Nothing but the lines from the one containing "Open founder link" to the end of the data should be copied, exactly, and the pictures stay out.

----- AVAILABLE DATA -----

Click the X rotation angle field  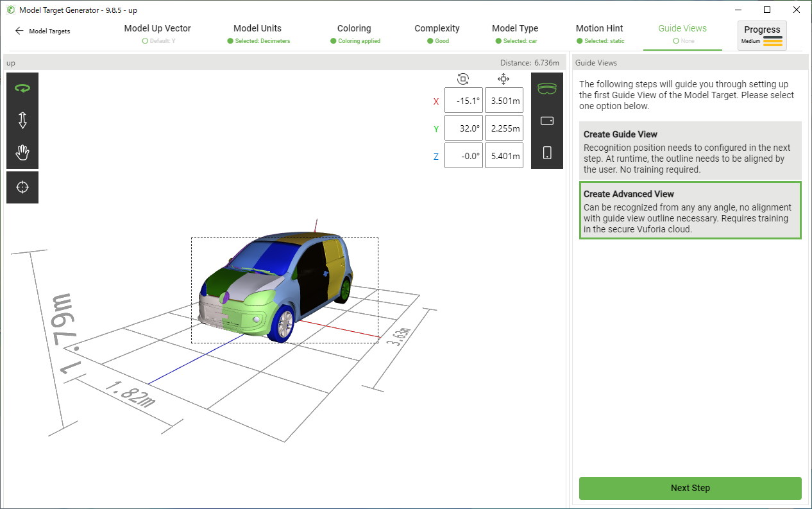[463, 101]
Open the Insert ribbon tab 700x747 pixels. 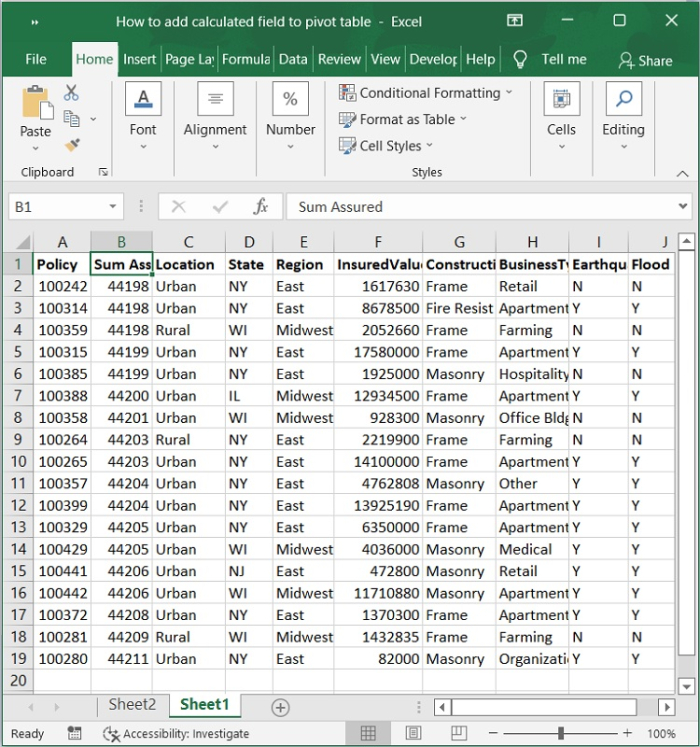point(139,59)
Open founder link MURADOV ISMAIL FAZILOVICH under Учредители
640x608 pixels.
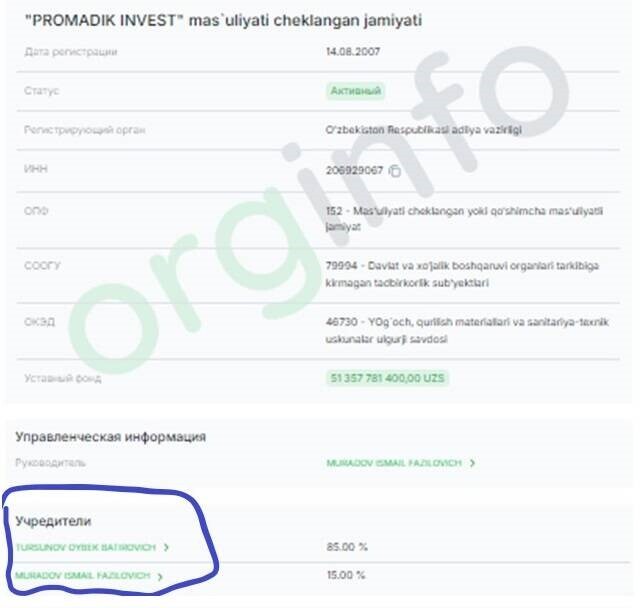(83, 575)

-----

OUTPUT FOR THIS EXERCISE —
Open founder link MURADOV ISMAIL FAZILOVICH under Учредители
640x608 pixels.
(83, 575)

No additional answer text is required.